Henri III, ayant perdu beaucoup de temps dans le midi de la France, ne revit pas la princesse de Condé, qui mourut en couches, le 30 octobre 1574. Son amour était parvenu à un point d’exaltation, qui lui donnait l’air d’une tendresse véritable. Il voulait faire casser le mariage de la belle adultère, pour lui offrir la couronne. Sa douleur s’exprima d’une façon étrange : il parut quelques jours en public tout couvert de petites têtes de mort brodées sur ses habits : on en voyait même sur les cordons de ses souliers[3]. Le cardinal de Bourbon l’ayant invité à un festin, dans l’abbaye où reposait le corps de la jeune femme, le prince déclara qu’il lui serait impossible d’y entrer, si on n’éloignait ces témoignages d’un bonheur trop tôt disparu[4].

Le 15 février suivant néanmoins, il épousait Louise de Lorraine, fille du comte de Vaudemont.

Mademoiselle de Châteauneuf le disputa quelque temps à la nouvelle reine. Une fois encore il essaya de la marier ; mais, l’ayant offerte au comte de Brienne, cadet de la maison de Luxembourg, le fier seigneur regarda cette proposition comme un outrage, et, plutôt que de subir une alliance dégradante, il quitta la cour.
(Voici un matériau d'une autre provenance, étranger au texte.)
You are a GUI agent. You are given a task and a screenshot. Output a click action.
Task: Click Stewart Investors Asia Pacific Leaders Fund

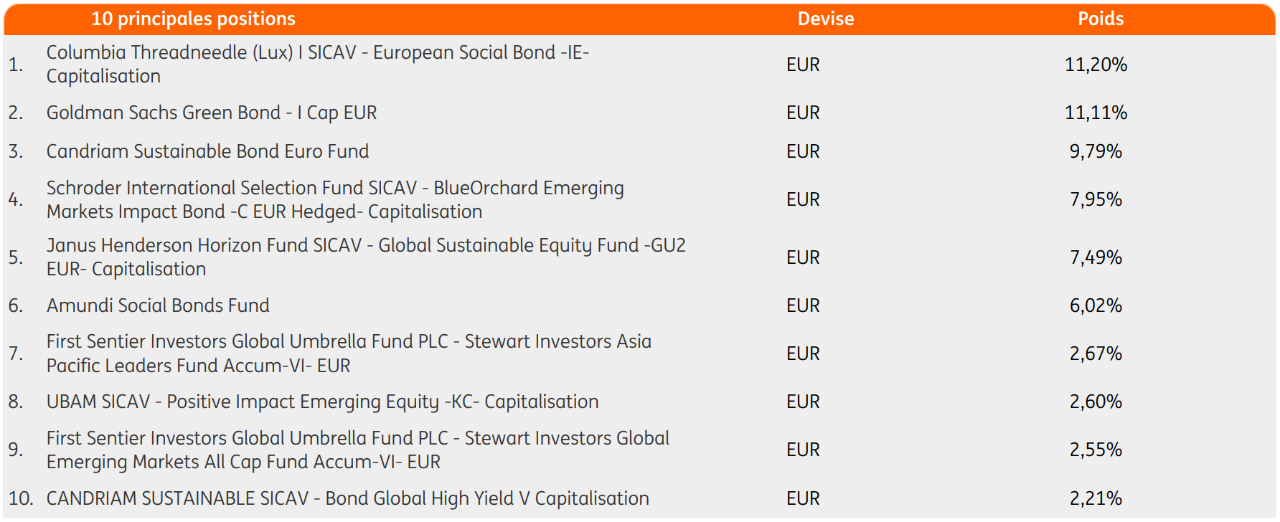[349, 353]
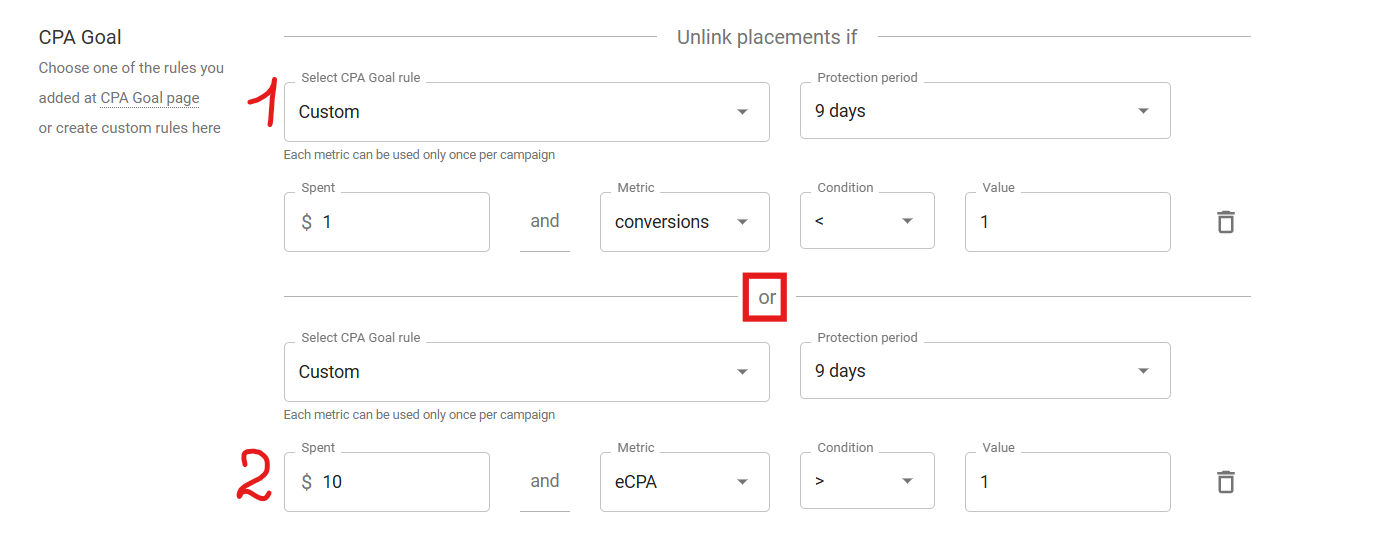Expand second Protection period dropdown

(984, 371)
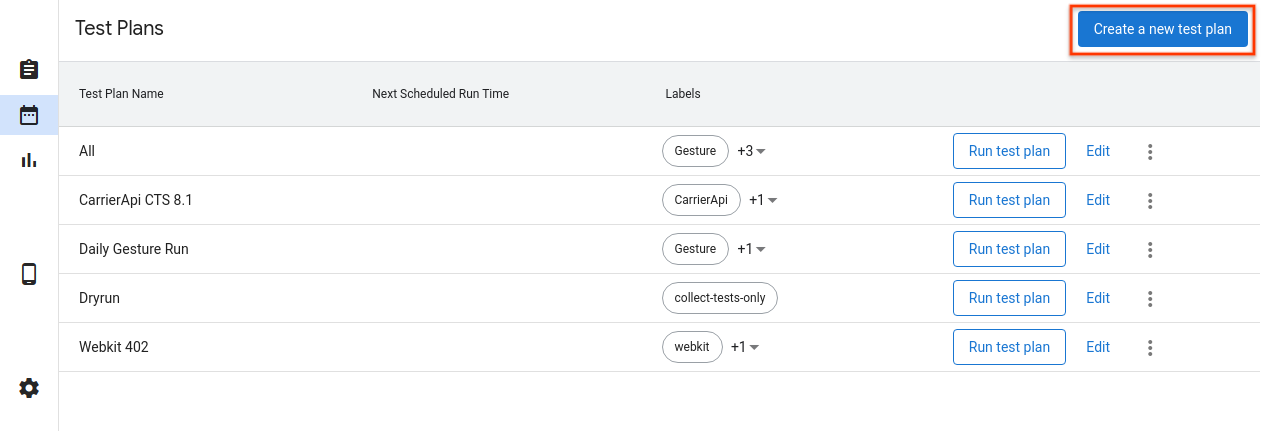Image resolution: width=1261 pixels, height=431 pixels.
Task: Select the calendar test plans sidebar icon
Action: click(29, 115)
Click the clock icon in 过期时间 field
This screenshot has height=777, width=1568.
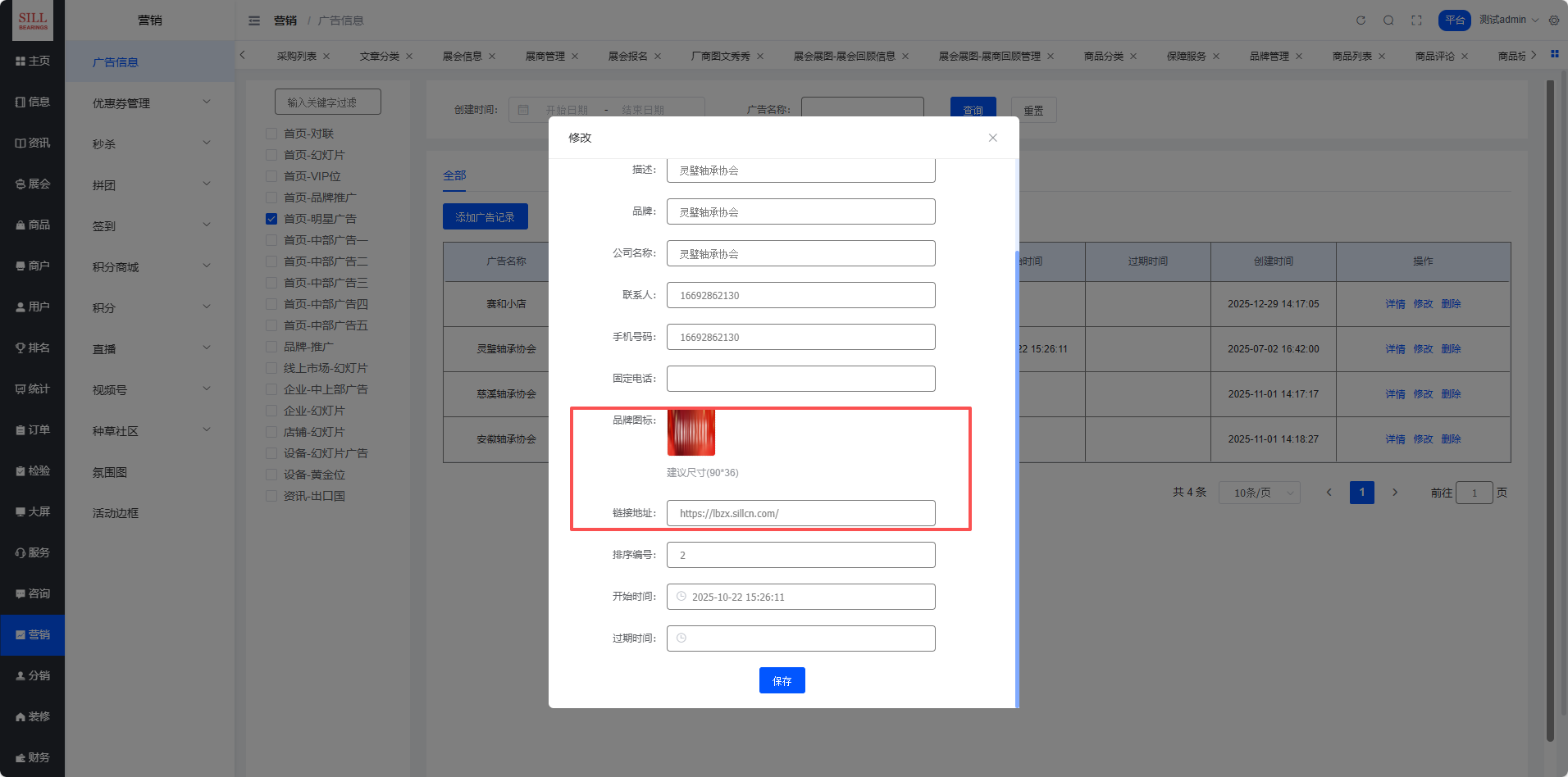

Les faiblesses du prince continuèrent : mais un jour la favorite osa braver la reine dans un bal ; Catherine de

  1. Magna viæ referens sibi præmia parta suisque,
    Ipse duplex regnum, duplicem sua turba favorem.
    Hos inter primum tibi Musa fidelis honorem
    Jure dedit, sibi quem non æmulus occupet alter.

    Jo. Auratus, poeta regius.
  2. « Raroque hac ambitiosa tempestate spretæ potestatis exemplo, primo amplissimam notarii sacrarum jussionum dignitatem, deinde Burdigalensem Archiepiscopatum recusavit. » Épitaphe de Desportes, par Thibaut son frère.
  3. Henri Martin, t. IX, p. 410 ; — Mathieu, p. 406.
  4. L’Estoile, Journal de Henri III.